● **ASSIGNED TASK A**:
Copy the BibTeX import text from "You can provide" through "one OPUS4 instance.", substituting "other" for every "misc".
● **ASSIGNED TASK B**:
Answer these from the BibTeX import text:
(i) Which Pandoc version was the BibTeX import developed and tested against?
(ii) In which file are the default settings for importing BibTeX files located?
(iii) In what format must OPUS4 field mapping configuration files currently be written?
● **ASSIGNED TASK C**:
Write the next part of the BibTeX import text, picking up after its final sentence.

● **EXERCISE TEXT**:

In Ubuntu / Debian based Linux systems Pandoc can be installed using apt.

$ sudo apt install pandoc

To check the version of Pandoc that has been installed, run:

$ pandoc -v

To check for the latest version number of Pandoc, you can browse to https://github.com/jgm/pandoc/releases.

The BibTeX import in this module was developed and heavily tested against Pandoc version 2.9 (released in May 2020) which is shipped with recent Ubuntu versions (20.10 and 21.04).

Configuration Options

The default settings for the import of BibTeX files are located in src\Import\import.ini. That file should not be edited locally. It is possible to extend or modify the settings in the global OPUS 4 configuration.

Field Mappings

You can register an arbitrary number of field mappings (see below). Each field mapping needs a name, that is part of the key. You can use the name default to replace the default mappingThe only option supported right now is file for the name of an external JSON field mapping configuration file. If the file is not specified with an absolute path, the base path needs to be specified in bibtex.mappingsBasePath.

bibtex.mappingsBasePath = APPLICATION_PATH "/application/config/bibtex"
bibtex.mappings.default.file = custom-default-mapping.json
bibtex.mappings.custom1.file = custom-mapping.json

The default field mapping is given by src/Import/default-mapping.json.

Document Type Mapping

An important step in mapping BibTex records to OPUS4 metadata documents is to determine the OPUS document type a given BibTex type is mapped to. You can define custom mappings between a BibTeX type btype and a OPUS4 document type otype in the following manner:

bibtex.entryTypes.btype = otype

Please note that BibTeX type names used in the type mapping are not restricted to the 14 official BibTeX types. It is allowed to define custom type mappings for unknown BibTeX types, e.g.

bibtex.entryTypes.journal = article

You can provide a default OPUS4 document type that is used when no mapping has been defined for a BibTeX entry type. The default fallback is misc.

bibtex.defaultDocumentType = misc

Field Mapping

A field mapping specifies how values in certain BibTeX fields are mapped onto OPUS4 metadata fields. A field mapping is provided by a configuration file. At the moment OPUS4 supports configuration files in the JSON format only. It is possible to manage several field mappings in one OPUS4 instance.

A default field mapping is given by src/Import/default-mapping.json.

The minimal definition of a field mapping configuration file looks like:

{
  "name": "default",
  "description": "Default BibTeX Mapping Configuration.",
  "mapping": [
    …
  ]
}

where name is the (arbitrary) name of the field mapping and description allows you to specify the intended use case for which the given field mapping is suited for. A field mapping consists of one to many rules, given in the mapping list. Please note, that the order of the given mapping rules is meaningful – mapping rules that occur later in the list have a higher precedence and can overwrite previously assigned values of OPUS4 document fields with new values.

Field Mapping Rules

Each mapping rule must specify at least a name in the corresponding name key, e.g.

{
  "name": "publishedYear"
}

In this case the BibTeX processor tries to instantiate the class PublishedYear (in the default namespace of rule classes, Opus\Bibtex\Import\Rules). If the rule class does not exist, an instance of SimpleRule is created. This class performs a simple one-to-one-mapping between a BibTeX field (given in bibtexField) and an OPUS metadata field (given in opusField) without further processing, e.g.

● **COLLECTED MATERIAL**:
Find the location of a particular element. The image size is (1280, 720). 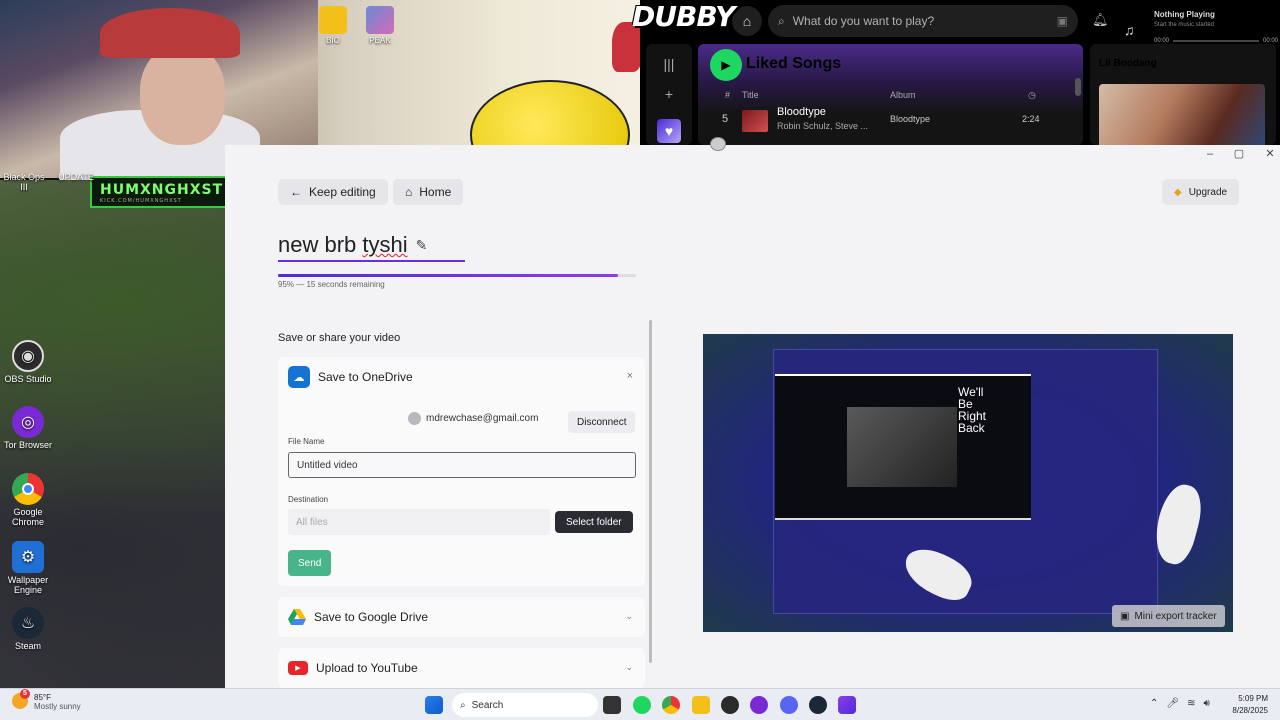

● **ANSWER AREA A**:
You can provide a default OPUS4 document type that is used when no mapping has been defined for a BibTeX entry type. The default fallback is other.

bibtex.defaultDocumentType = other

Field Mapping

A field mapping specifies how values in certain BibTeX fields are mapped onto OPUS4 metadata fields. A field mapping is provided by a configuration file. At the moment OPUS4 supports configuration files in the JSON format only. It is possible to manage several field mappings in one OPUS4 instance.

● **ANSWER AREA B**:
(i) Pandoc version 2.9, released in May 2020.
(ii) src\Import\import.ini.
(iii) JSON.

● **ANSWER AREA C**:
{
  "name": "issue",
  "options": {
    "bibtexField": "number",
    "opusField": "Issue"
  }
}

You can add custom rule classes (which needs to implement RuleInterface), even from other namespaces. In this case you need to specify the namespace explicitly, e.g.

{
  "name": "year",
  "class": "Opus\\Bibtex\\Custom\\Year"
}

OPUS4 provides you with plenty of pre-defined rule mapping classes that can be reused to formulate custom field mappings, even complex ones (see below).

If the rule class in use allows optional configuration (by appropriate setter methods), you can pass in configuration property values in the following manner:

{
  "name": "pdfUrl",
  "class": "Note",
  "options": {
    "bibtexField": "pdfurl",
    "messagePrefix": "URL of the PDF: ",
    "visibility": "public"
  }
}

In this example the processor maps the content of BibTeX field pdfurl to the value (message) of an OPUS Note object by handing the mapping process over to an instance of Note – a class that is shipped with OPUS4. Additionally, the options messagePrefix and visibility allow to add a fixed prefix to the Note's message and to control the visibility of the Note.

Another example mapping entry is given by the rule:

{
  "name": "belongsToBibliography",
  "options": {
    "value": false
  }
}

which sets the value of the belongsToBibliography field of an OPUS document to a fixed value (false in this example) independently of certain BibTeX fields.

Mapping to Enrichments

BibTeX fields can be mapped to enrichment fields. The mapping needs a unique name and the mapping class is called Enrichment. The name of the BibTeX field and the enrichment key need to be specified as options.

{
    "name": "LocalId",
    "class": "Enrichment",
    "options": {
        "bibtexField": "LocalId",
        "enrichmentKey": "local-id"
    }
}

In the example above a custom BibTeX field "LocalId" will be mapped to the enrichment "local-id".

Pre-defined rule classes

OPUS4 provides a number of pre-defined rule classes (located in namespace Opus\Bibtex\Import\Rules):

Class Name Description
Arxiv adds an identifier of type arxiv
BelongsToBibliography sets OPUS document field belongsToBibliography to a fixed value
DocumentType sets the OPUS document type according to the configured type mapping
Doi adds an identifier of type doi
Enrichment Maps to enrichment
Isbn adds an identifier of type isbn
Issn adds an identifier of type issn
Language sets OPUS document field language to a fixed value
Note adds a note (additionally, allows to specify messagePrefix and visibilty)
Pages handling of page-specific OPUS metadata fields (PageFirst, PageLast, PageNumber)
Person adds a person
PublishedYear sets the OPUS document field publishedYear
SourceData adds the imported BibTeX record to enrichment opus.import.data
SourceDataHash adds MD5 hash sum of the imported BibTeX record to enrichment opus.import.dataHash
Subject adds a subject (default: language eng, type uncontrolled)
Title Configurable class for adding titles (default: titleType main, language eng)
TitleMain Preconfigured for main title (BibTeX: title)
TitleParent Preconfigured for parent title (BibTeX: journal)
Umlauts converts non-standard escaped umlauts to their corresponding unicode characters

Base rule classes

OPUS4 supports several ways to create custom rule implementations. Each rule class has to implement the interface RuleInterface.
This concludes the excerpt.